Jenelle Feather^1,2,3, David Lipshutz^1,2,4, Sarah E. Harvey², Alex H. Williams^2,3, Eero P. Simoncelli^2,3; ¹Equal Contribution, ²Flatiron Institute, ³New York University, ⁴Baylor College of Medicine

Similarity between image representations is often quantified by measuring their alignment over a set of natural images that span many object categories, viewpoints, or environments. However, systems with comparable representational similarity measures on these sets of natural images can have strikingly different sensitivities to small stimulus distortions. We propose a framework for comparing a set of image representations in terms of their sensitivities to small distortions. We quantify the local geometry of a representation using the Fisher Information matrix (FIM), a standard statistical measure of sensitivity to stimulus perturbations, and use this to define a metric on the local geometry of representations in the vicinity of a base image.

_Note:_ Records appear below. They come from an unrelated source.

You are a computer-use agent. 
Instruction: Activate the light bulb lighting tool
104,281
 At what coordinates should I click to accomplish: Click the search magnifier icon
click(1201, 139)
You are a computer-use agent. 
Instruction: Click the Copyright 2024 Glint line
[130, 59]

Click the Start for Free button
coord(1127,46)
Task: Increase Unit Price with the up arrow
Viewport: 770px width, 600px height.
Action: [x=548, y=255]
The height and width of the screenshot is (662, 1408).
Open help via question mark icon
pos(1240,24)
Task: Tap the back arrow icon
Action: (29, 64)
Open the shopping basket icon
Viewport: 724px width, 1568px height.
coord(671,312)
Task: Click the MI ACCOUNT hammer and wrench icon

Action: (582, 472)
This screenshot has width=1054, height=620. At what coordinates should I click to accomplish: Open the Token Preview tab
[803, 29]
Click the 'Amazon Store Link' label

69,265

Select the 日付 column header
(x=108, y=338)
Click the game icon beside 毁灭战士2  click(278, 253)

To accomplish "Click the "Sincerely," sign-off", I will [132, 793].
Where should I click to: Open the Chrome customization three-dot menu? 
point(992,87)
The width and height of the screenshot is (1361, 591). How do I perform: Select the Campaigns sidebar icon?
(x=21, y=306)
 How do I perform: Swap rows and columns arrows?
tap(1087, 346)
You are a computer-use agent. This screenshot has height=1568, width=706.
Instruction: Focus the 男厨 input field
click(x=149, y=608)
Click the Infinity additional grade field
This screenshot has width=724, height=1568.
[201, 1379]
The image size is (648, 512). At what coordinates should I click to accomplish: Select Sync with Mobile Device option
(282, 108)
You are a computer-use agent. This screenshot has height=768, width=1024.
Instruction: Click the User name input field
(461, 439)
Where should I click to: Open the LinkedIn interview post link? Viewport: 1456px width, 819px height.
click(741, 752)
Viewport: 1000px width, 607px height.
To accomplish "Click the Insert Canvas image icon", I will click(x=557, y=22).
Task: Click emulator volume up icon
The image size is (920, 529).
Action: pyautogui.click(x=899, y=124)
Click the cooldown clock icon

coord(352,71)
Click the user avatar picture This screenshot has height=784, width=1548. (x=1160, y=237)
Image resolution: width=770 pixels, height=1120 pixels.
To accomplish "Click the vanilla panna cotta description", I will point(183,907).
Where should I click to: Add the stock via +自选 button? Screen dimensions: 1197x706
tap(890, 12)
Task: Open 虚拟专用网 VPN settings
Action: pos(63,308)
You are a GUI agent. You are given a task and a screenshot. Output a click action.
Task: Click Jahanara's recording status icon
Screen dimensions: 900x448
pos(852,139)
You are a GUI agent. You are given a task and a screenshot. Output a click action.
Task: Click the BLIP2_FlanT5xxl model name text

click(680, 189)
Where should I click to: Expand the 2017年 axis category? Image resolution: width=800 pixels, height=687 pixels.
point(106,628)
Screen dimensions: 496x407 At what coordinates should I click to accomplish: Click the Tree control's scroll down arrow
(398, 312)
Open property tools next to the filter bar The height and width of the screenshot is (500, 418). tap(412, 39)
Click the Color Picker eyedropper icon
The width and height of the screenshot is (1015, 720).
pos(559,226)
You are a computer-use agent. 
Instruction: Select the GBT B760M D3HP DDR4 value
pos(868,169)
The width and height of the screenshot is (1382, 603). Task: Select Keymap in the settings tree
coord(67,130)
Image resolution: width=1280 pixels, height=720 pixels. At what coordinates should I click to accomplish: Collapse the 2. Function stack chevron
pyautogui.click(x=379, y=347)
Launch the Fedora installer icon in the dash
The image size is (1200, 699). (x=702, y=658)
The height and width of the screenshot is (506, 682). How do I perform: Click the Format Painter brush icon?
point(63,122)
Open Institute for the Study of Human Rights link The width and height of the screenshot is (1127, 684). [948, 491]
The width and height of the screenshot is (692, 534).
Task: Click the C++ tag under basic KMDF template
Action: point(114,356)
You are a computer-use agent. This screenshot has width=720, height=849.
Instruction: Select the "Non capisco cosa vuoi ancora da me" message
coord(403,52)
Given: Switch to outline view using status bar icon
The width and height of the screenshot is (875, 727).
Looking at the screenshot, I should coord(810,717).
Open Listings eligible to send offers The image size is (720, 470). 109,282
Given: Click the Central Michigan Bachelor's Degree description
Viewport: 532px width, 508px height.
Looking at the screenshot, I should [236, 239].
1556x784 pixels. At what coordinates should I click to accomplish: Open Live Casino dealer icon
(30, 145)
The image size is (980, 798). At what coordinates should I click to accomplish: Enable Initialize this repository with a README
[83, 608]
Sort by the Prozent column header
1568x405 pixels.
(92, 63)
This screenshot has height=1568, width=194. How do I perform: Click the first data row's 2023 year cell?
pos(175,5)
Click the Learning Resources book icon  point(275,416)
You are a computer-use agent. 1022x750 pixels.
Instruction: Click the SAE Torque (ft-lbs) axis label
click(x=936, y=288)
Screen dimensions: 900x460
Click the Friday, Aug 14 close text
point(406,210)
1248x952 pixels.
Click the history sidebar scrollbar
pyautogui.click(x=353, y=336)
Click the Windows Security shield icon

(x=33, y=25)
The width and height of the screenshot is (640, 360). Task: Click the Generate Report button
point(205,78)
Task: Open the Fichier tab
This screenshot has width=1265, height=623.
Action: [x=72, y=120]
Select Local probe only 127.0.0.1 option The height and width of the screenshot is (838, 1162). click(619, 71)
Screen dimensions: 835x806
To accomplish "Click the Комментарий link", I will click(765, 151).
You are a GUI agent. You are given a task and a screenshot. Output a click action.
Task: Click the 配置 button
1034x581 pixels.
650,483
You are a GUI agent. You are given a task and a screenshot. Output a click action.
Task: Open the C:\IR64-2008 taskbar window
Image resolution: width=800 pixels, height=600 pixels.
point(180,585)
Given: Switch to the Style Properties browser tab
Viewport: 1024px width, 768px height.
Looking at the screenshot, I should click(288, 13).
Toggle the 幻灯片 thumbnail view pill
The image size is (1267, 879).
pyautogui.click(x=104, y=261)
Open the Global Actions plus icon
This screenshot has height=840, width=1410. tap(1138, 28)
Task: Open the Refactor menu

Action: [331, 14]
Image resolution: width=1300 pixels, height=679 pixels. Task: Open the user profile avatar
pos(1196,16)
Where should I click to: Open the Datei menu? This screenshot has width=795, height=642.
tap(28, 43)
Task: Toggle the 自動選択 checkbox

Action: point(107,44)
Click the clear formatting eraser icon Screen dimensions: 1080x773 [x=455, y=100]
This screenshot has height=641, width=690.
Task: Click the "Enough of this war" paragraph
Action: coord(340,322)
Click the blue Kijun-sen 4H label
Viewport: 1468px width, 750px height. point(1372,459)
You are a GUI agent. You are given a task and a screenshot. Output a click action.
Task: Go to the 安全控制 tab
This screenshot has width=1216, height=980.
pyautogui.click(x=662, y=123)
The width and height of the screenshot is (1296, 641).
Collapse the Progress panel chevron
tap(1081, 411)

This metric may then be used to optimally discriminate a set of representations by defining a pair of “principal distortions” that maximize the variance of the representations under this metric. We use this framework to compare a set of simple models of the early visual system, identifying a pair of image perturbations that allow immediate comparison of the models by visual inspection, and naturally extend to psychophysical experiments measuring the discrimination thresholds for the perturbations. In a second example, we apply our method to a set of deep neural network models and reveal differences in the local geometry that arise due to architecture or training protocol. These examples demonstrate the use of our framework to elucidate informative differences in local sensitivities between complex computational models, and lay the groundwork for comparison of model representations with human perception.